# PROBLEM 1
In the forum thread below on proving the length of a relationship, why did the last poster register their relationship with City of Vincent even though it did not waive the 12-month de facto requirement?
# PROBLEM 2
Go on with the forum thread about proving the length of a de facto relationship, picking up after its final post.

# Evidence of length of relationship



## patricerafferty (Aug 29, 2017)

Anyone have any ideas of ways I can prove my length of relationship with My defacto partner? 

We have been together since 14th feb 2016, and started defacto on 1st dec 2016... we live with His mother and we are unable to register our relationship as we are in WA.


----------



## ricaj (Aug 20, 2015)

As far as I know, the relationship should be at least a year old and that you and your partner should sign a statement that includes how, when and you guys first met, your domestic arrangements, and even your future plans.


----------



## Skybluebrewer (Jan 15, 2016)

One way is to match up photos with hard proof of a date. Like a holiday picture somewhere of the two of you and flight tickets or hotel receipts, as an example. Same with concerts, shows, etc. Get creative here. Should be easy to find receipts through email or bank/credit card statements.

A stat dec from the mother explaining the living situation is good.

What about dated mail to the address? Bank, government, work correspondence with your name and address and some with your partner's name and address? What address did the two of you file taxes under?

What about joint insurance (vehicle, contents, life, private health, etc)? Surely you can find an email confirmation of signing up for these or a dated letter? Even joint memberships like Flybuys or gym memberships or something.

Some people have used screenshots of facebook to show dates. As an example, my partner and I played in a social sports group where we lived, and the group often posted photos after games. We put in a screenshot of the group page that had a photo of us together after a game. Think holidays as well (Christmas, Hanukkah, New Years, etc) as that can show your relationship over time.

These are just a few examples off the top of my head. There have been quite a few threads discussing topics like this that you can pull ideas from as well.


----------



## nabda85 (Oct 12, 2017)

patricerafferty said:


> Anyone have any ideas of ways I can prove my length of relationship with My defacto partner?
> 
> We have been together since 14th feb 2016, and started defacto on 1st dec 2016... we live with His mother and we are unable to register our relationship as we are in WA.


Hi Patricarafferty,

Do you guys have a joint account? My partner and I used the date when we decided to get a joint account together as our official start of de facto relationship (about 6 months after we started dating), and we lodged our application 1 year after we moved in together.

Are there any significant move you did when you decided your de facto date? E.g. putting each other as emergency contact at work, beneficiary in super/insurance, introduction to family members or work managers?

I'm also at WA we registered our relationship with City of Vincent 6 months after moving in together - although we knew it didn't do anything to waive to the 12-month de facto requirement we used it anyway to show our nature of commitment to each other in addition to all other evidence.

# SOURCE MATERIAL
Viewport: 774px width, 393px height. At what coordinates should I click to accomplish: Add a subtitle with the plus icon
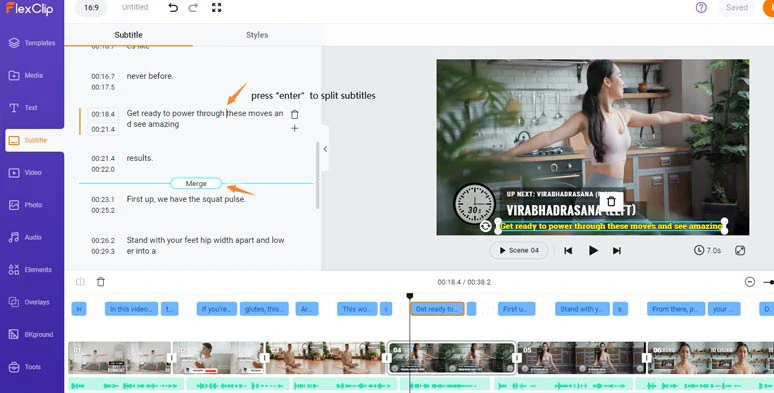tap(295, 128)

# FINAL RESULT 1
They used the registration to show the nature of their commitment to each other, in addition to all their other evidence.

# FINAL RESULT 2
----------



## patricerafferty (Aug 29, 2017)

nabda85 said:


> patricerafferty said:
> 
> 
> > Anyone have any ideas of ways I can prove my length of relationship with My defacto partner?
> ...


Yes that's the exact same as us! We used to the date of our joint bank account to start a defacto relo also. So maybe under the "length of relationship evidence" heading I could add the letter we got when we opened our account?


----------



## nabda85 (Oct 12, 2017)

patricerafferty said:


> Yes that's the exact same as us! We used to the date of our joint bank account to start a defacto relo also. So maybe under the "length of relationship evidence" heading I could add the letter we got when we opened our account?


Yes, that's what we did, we used the confirmation letter from the bank to show/highlight when the account was opened as a proof of length of relationship evidence.


----------



## leahchristina92 (Aug 8, 2017)

I uploaded pictures onto a word document right from the start of our relationship. I started with a couple pictures from our first date & then our relationship status on Facebook. Included 'Check Ins' from Facebook of our first holiday together & then screenshots of Anniversary & birthday posts for each other & also 'Check Ins' from when he came home to Australia & then when I followed him over here. 
Basically a time line if you will, right from the start of our relationship to when we became De facto. Then a picture from each month of being over here (in a separate word document) and written the date it was taken, who is the in the picture & the occasion. 
We are also living with my partners parents and finding it hard to find evidence for financial aspects etc because of this. That's why I've added whatever I can to the other Headings.


----------



## ampk (Sep 21, 2013)

leahchristina92 said:


> I uploaded pictures onto a word document right from the start of our relationship. I started with a couple pictures from our first date & then our relationship status on Facebook. Included 'Check Ins' from Facebook of our first holiday together & then screenshots of Anniversary & birthday posts for each other & also 'Check Ins' from when he came home to Australia & then when I followed him over here.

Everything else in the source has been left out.